Available devices  1
__pyTorch VERSION: 1.6.0
__CUDNN VERSION: 7605
__Number CUDA Devices: 1
Active CUDA Device: GPU 0
Setting default tensor type to Float32
Will use device  cuda:0


## 1 - Instantiating the network
The networks inputs are the cartesian coordinates of a point in the unit cube, encoded via some transformation

In [2]:
# Encoding choosen
encoding = gravann.directional_encoding()

# Network initialization scheme (note that if xavier uniform is used all outputs will start at, roughly 0.5)
def weights_init(m):
    if isinstance(m, nn.Linear):
        nn.init.xavier_uniform_(m.weight)
        nn.init.uniform_(m.bias.data, -0.0, 0.0)

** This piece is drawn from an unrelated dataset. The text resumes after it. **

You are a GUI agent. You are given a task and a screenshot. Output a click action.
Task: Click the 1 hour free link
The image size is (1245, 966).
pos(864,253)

# Network architecture. Note that the dimensionality of the first linear layer must match the output
# of the encoding chosen
n_neurons = 100
model = nn.Sequential(
          nn.Linear(encoding.dim,n_neurons),
          nn.ReLU(),
          nn.Linear(n_neurons,n_neurons),
          nn.ReLU(),
          nn.Linear(n_neurons,n_neurons),
          nn.ReLU(),
          nn.Linear(n_neurons,n_neurons),
          nn.ReLU(),
          nn.Linear(n_neurons,n_neurons),
          nn.ReLU(),
          nn.Linear(n_neurons,n_neurons),
          nn.ReLU(),
          nn.Linear(n_neurons,n_neurons),
          nn.ReLU(),
          nn.Linear(n_neurons,n_neurons),
          nn.ReLU(),
          nn.Linear(n_neurons,n_neurons),
          nn.ReLU(),
          nn.Linear(n_neurons,1),
          nn.Sigmoid(),
        )


# Applying our weight initialization
_  = model.apply(weights_init)

# When a new network is created we init empty training logs
loss_log = []
weighted_average_log = []
running_loss_log = []
n_inferences = []

# .. and we init some loss trend indicators
from collections import deque
weighted_average = deque([], maxlen=20)
running_loss = 1.

In [3]:
# IF YOU NOW WANT TO LOAD THE ALREADY TRAINED NETWORK UNCOMMENT HERE.
## It is important that the network architecture is compatible, otherwise this will fail
#model.load_state_dict(torch.load("models/" + name + "_" + encoding.name + "_ACC.mdl"))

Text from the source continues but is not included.